Smart likens his services to a "highly tailored weather report" for financial institutions and companies that are either locked into doing business in countries with high geopolitical tension, like Russia and China, or are considering expanding operations there.
"If you know you're going hiking along a certain trail, and you have to make that hike no matter what, you want to know if it's going to be hot and sunny or cold and wet," Smart said. "As much situational awareness as you can possibly have helps you reduce the risks in any decision you may have to make."
Papic also provides research and tailored analysis for his institutional clients, based on his personal methodology for understanding geopolitics he developed while working in the private intelligence space before joining the financial industry.
Papic argued that a rigorous, methodological approach to analysis is more useful to his clients than advice from former government officials.

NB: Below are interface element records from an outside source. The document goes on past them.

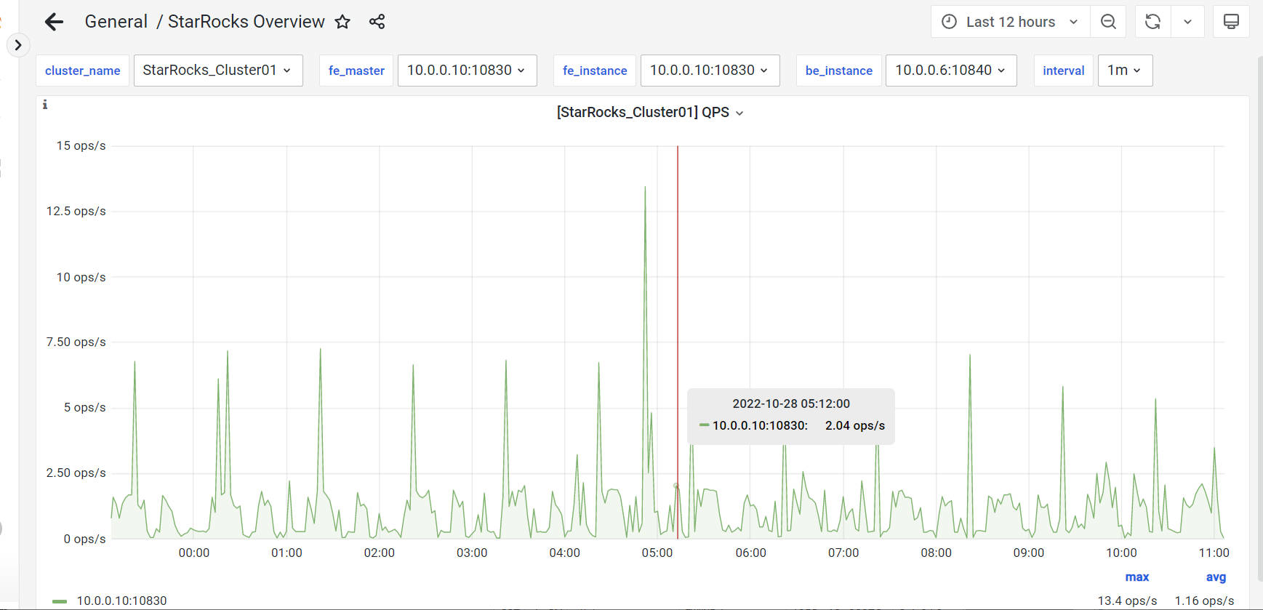Image resolution: width=1263 pixels, height=610 pixels.
Task: Click the zoom out time range icon
Action: 1108,22
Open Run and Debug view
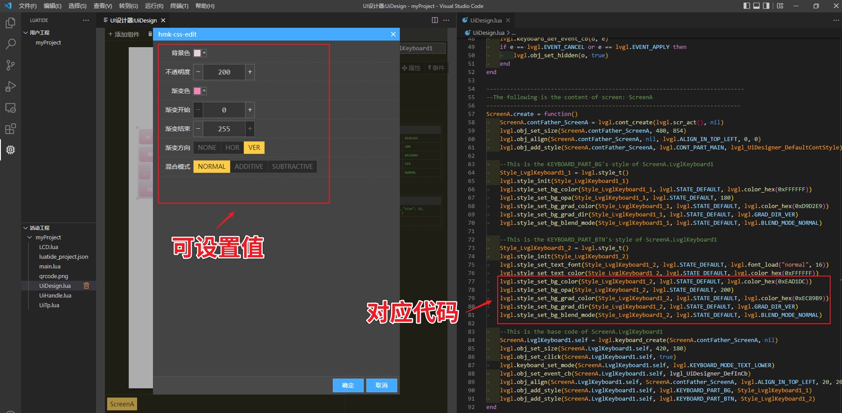842x413 pixels. pyautogui.click(x=10, y=86)
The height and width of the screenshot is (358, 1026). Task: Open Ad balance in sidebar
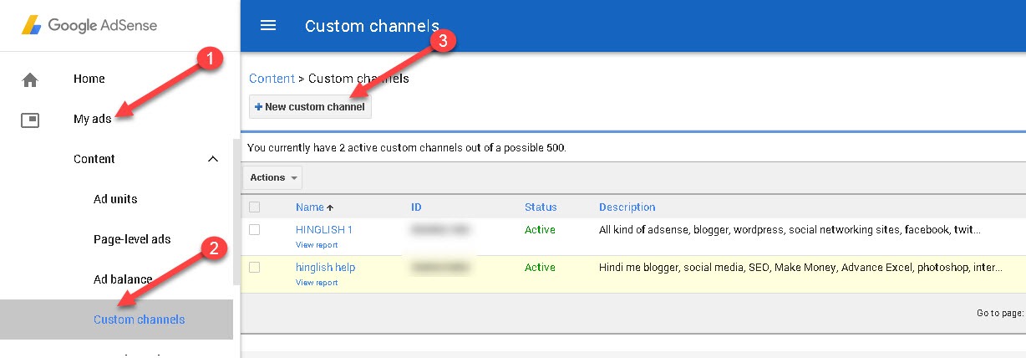pyautogui.click(x=123, y=279)
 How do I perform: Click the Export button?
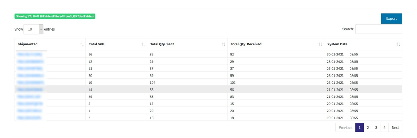point(391,18)
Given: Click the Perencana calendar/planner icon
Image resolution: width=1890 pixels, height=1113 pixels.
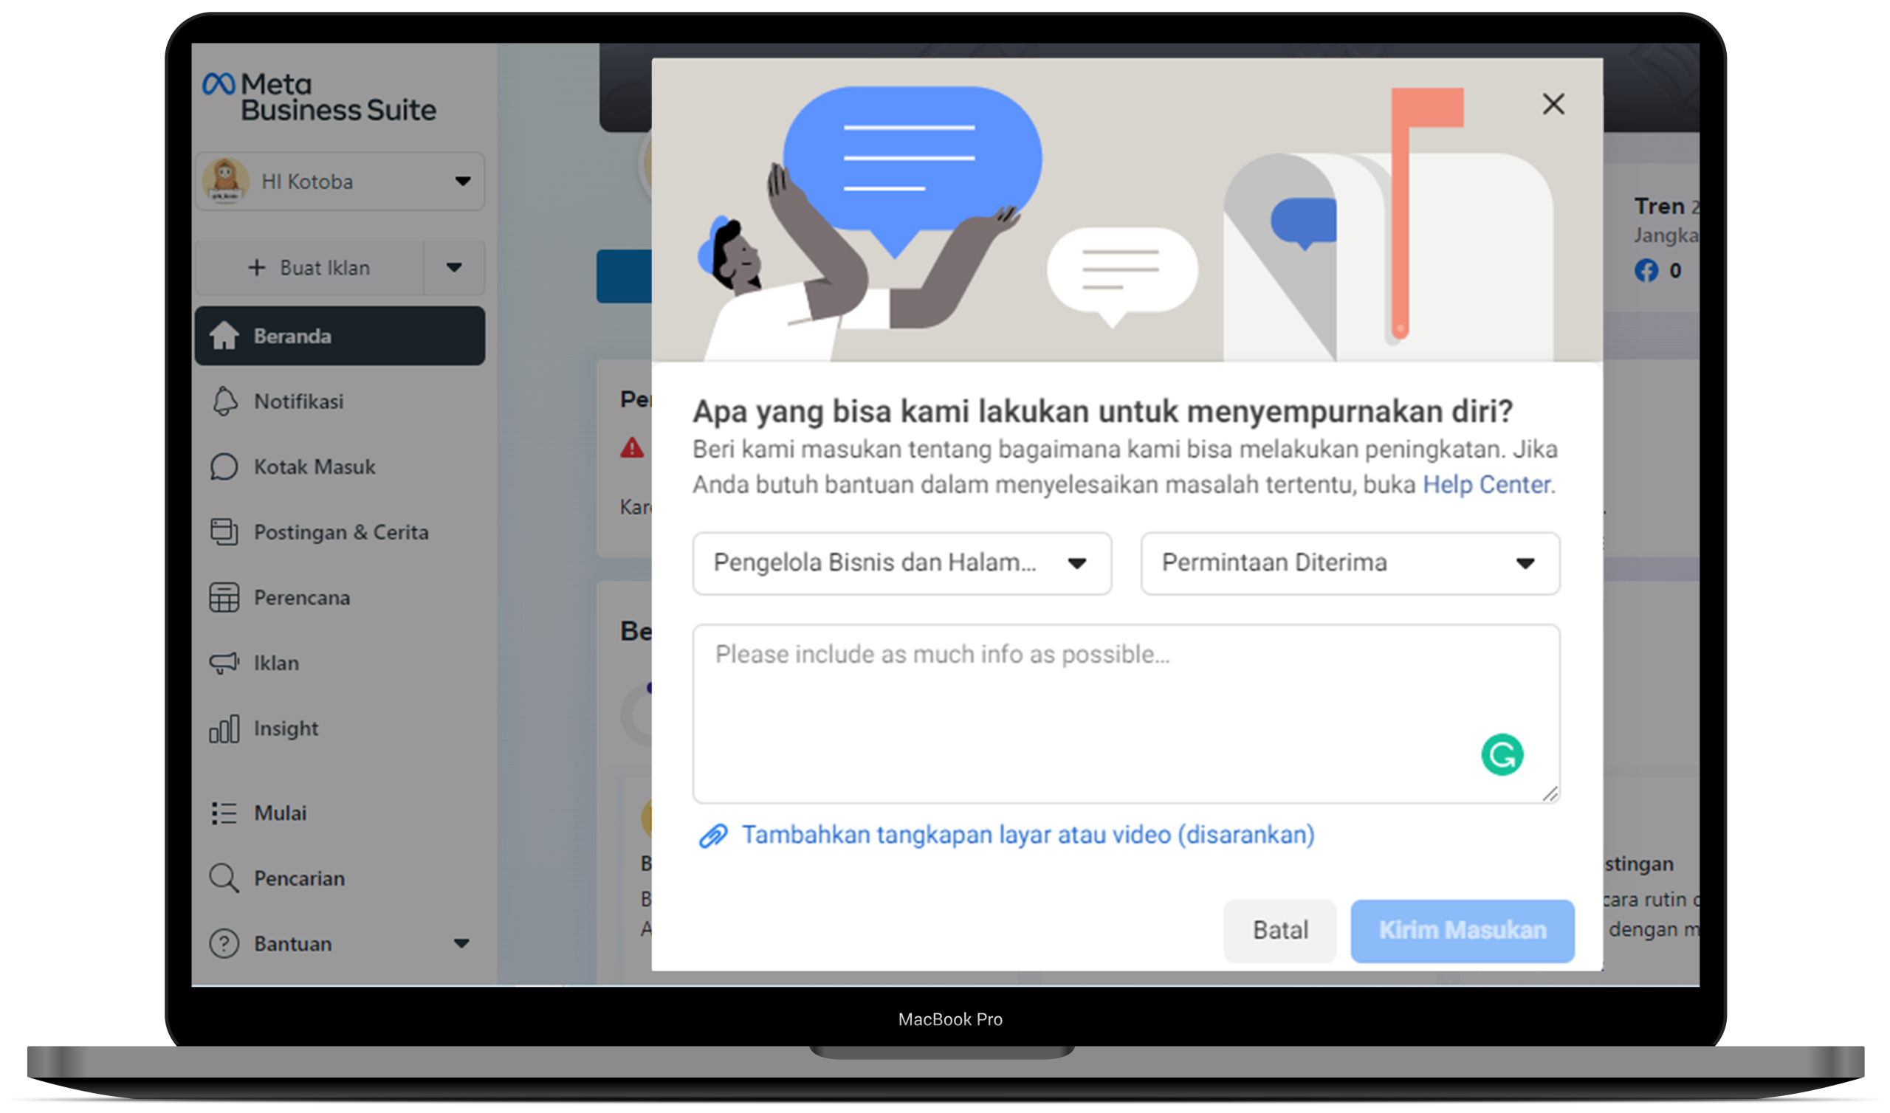Looking at the screenshot, I should [223, 598].
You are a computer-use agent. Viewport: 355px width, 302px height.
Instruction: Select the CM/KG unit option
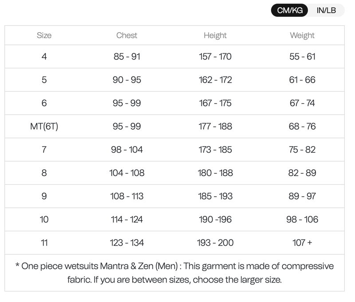pos(290,10)
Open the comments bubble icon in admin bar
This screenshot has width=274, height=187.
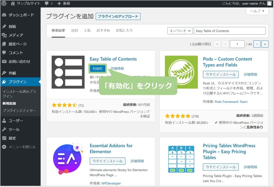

"You need people who speak both languages (geopolitics and finance) at a very high level to actually add value," Papic said. "Pulling someone out of government after 30 years and trying to tell them, 'Hey, can you learn the Bloomberg terminal?' Yeah, good luck with that. I'm very skeptical of the supply (of consultants)."
Even pension funds that don't currently use geopolitical consultants said it's a space they're paying close attention to as the world continues to change.
"We are looking into this, because of the two wars going on," said Steven Meier, CIO of the $255 billion New York City Retirement Systems.
"The issue of geopolitical risk needs to be considered over the next 10 years. It's hard to price. It's the unknowns we don't know that we need to be concerned about."
Angela Miller-May, CIO of the $49 billion Illinois Municipal Retirement Fund, Oak Brook, added: "We're a global investor. We have exposure to countries outside the U.S. We have to look at these exposures now as risk. Do we look at a portfolio ex-China? Or as China's the next largest economy do we keep some" in the portfolio, she said. Geopolitical risk "is something we think about from an investment point of view and macroeconomic point of view."
Pension plans and asset managers are preparing for deglobalization and continued conflict, which they are concerned will impact global supply chains and maintain an inflationary impact on the world economy.
"It's not as if everybody is going to pull down their blinds and make everything in-house, but there will be both a greater sense of needing to have a couple of different backup supply lines, and maybe even deeper inventories," Smart said. "In this reorientation of trade routes and supply lines, there's a lot more need to understand what geographies make the most sense, and that's when a lot of the geopolitical questions arise."
Mucha said his job as a geopolitical strategist was to help Wellington and its clients invest in the world that exists, "not the world you wish we live in," which means acknowledging that issues like great power competition and climate change aren't going to simply disappear. "Geopolitical and policy risk is likely to be highly disruptive in coming years, I think that's going to mean greater differentiation from an investment perspective," Mucha said. "It's time to find winners and losers, to seek alpha in a more disruptive, more differentiated environment."